- _EXERCISE DESCRIPTION_: Below this line is a set of entries; quote exactly the lines from the line that contains "June 2018 (442, 1667)" to the line that contains "TOUR DU RWANDA", both lines included.

:::::

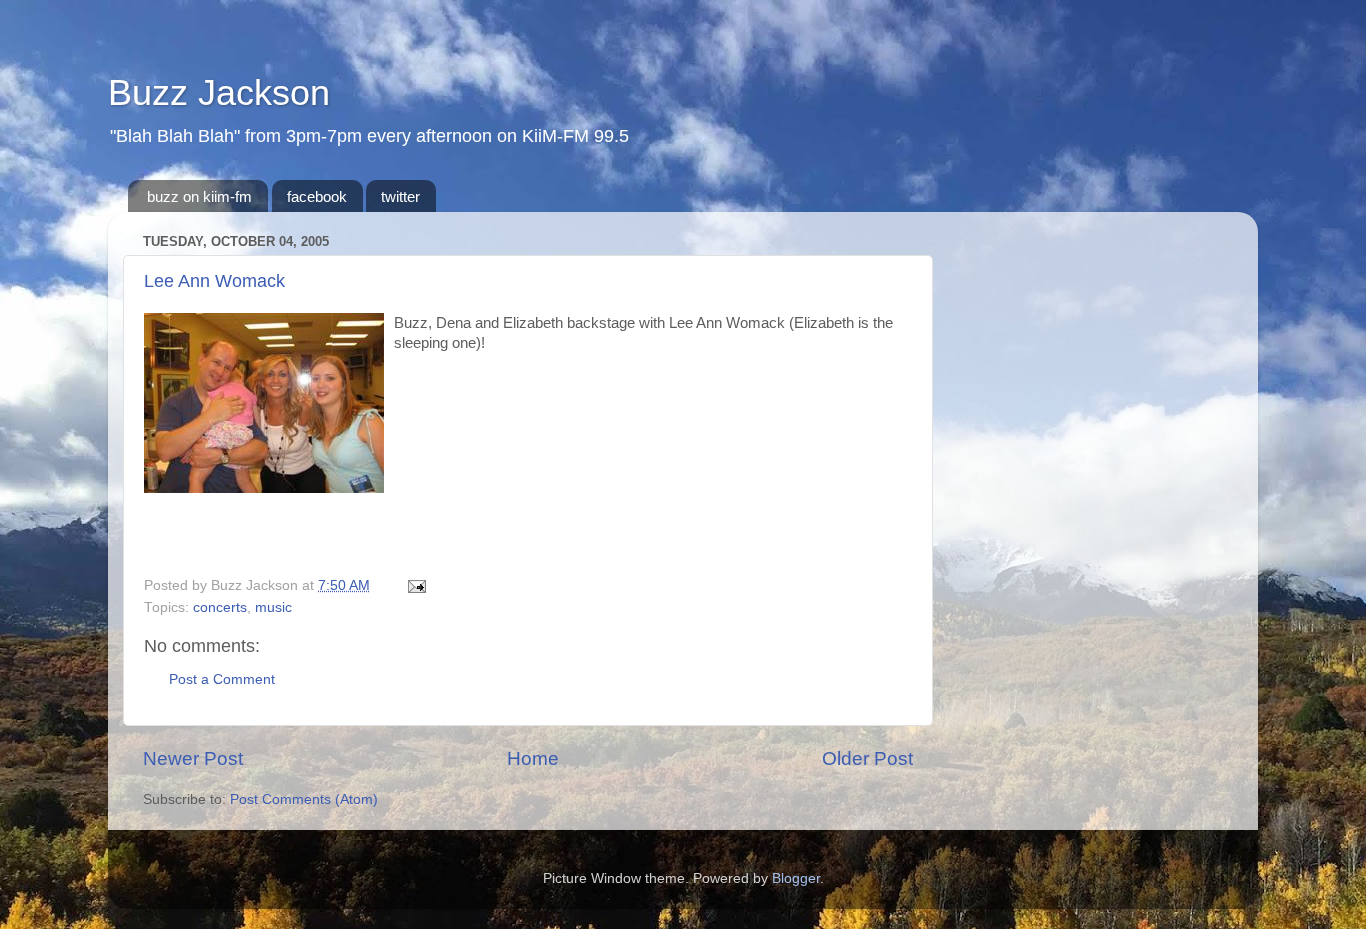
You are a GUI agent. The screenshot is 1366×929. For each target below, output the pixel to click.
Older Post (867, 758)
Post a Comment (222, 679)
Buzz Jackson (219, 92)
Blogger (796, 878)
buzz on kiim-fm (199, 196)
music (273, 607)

:::::

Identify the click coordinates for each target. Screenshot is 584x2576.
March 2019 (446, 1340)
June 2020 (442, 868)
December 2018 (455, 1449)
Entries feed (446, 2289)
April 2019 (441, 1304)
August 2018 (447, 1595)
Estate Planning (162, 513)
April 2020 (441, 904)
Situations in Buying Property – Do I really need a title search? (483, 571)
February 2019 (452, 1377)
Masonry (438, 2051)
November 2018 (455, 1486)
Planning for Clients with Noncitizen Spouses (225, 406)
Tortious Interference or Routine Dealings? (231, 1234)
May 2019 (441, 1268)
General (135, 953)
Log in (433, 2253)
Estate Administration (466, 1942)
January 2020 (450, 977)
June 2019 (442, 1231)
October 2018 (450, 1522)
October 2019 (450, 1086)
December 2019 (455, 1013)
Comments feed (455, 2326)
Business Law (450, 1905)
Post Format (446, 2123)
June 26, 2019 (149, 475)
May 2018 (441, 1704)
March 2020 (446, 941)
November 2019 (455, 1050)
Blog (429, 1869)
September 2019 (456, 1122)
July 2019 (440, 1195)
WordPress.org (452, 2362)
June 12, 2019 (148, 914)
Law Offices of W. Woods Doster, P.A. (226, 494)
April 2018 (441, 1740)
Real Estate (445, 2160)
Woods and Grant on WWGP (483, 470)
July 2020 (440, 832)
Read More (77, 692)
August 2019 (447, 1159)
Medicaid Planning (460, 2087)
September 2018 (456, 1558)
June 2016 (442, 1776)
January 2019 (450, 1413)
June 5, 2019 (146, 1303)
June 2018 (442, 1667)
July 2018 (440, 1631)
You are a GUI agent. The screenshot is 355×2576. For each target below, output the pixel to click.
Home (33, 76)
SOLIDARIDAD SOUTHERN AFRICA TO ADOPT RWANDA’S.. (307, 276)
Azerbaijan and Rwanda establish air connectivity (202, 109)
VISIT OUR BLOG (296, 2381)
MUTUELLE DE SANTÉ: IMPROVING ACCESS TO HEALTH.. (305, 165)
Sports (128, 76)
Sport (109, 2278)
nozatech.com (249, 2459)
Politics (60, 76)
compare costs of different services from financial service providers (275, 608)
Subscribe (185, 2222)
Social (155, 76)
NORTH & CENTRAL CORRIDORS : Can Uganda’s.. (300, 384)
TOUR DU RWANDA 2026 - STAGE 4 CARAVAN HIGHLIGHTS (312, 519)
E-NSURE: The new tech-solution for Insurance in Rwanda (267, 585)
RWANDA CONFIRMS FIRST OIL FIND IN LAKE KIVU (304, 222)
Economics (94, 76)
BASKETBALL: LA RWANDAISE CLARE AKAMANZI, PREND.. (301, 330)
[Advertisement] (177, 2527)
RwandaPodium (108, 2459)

:::::

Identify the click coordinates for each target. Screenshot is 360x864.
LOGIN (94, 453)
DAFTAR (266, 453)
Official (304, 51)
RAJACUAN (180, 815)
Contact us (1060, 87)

:::::

- _RESPONSE TO THE EXERCISE_:
June 2018 (442, 1667)
July 2018 (440, 1631)
You are a GUI agent. The screenshot is 355×2576. For each target below, output the pixel to click.
Home (33, 76)
SOLIDARIDAD SOUTHERN AFRICA TO ADOPT RWANDA’S.. (307, 276)
Azerbaijan and Rwanda establish air connectivity (202, 109)
VISIT OUR BLOG (296, 2381)
MUTUELLE DE SANTÉ: IMPROVING ACCESS TO HEALTH.. (305, 165)
Sports (128, 76)
Sport (109, 2278)
nozatech.com (249, 2459)
Politics (60, 76)
compare costs of different services from financial service providers (275, 608)
Subscribe (185, 2222)
Social (155, 76)
NORTH & CENTRAL CORRIDORS : Can Uganda’s.. (300, 384)
TOUR DU RWANDA 2026 - STAGE 4 CARAVAN HIGHLIGHTS (312, 519)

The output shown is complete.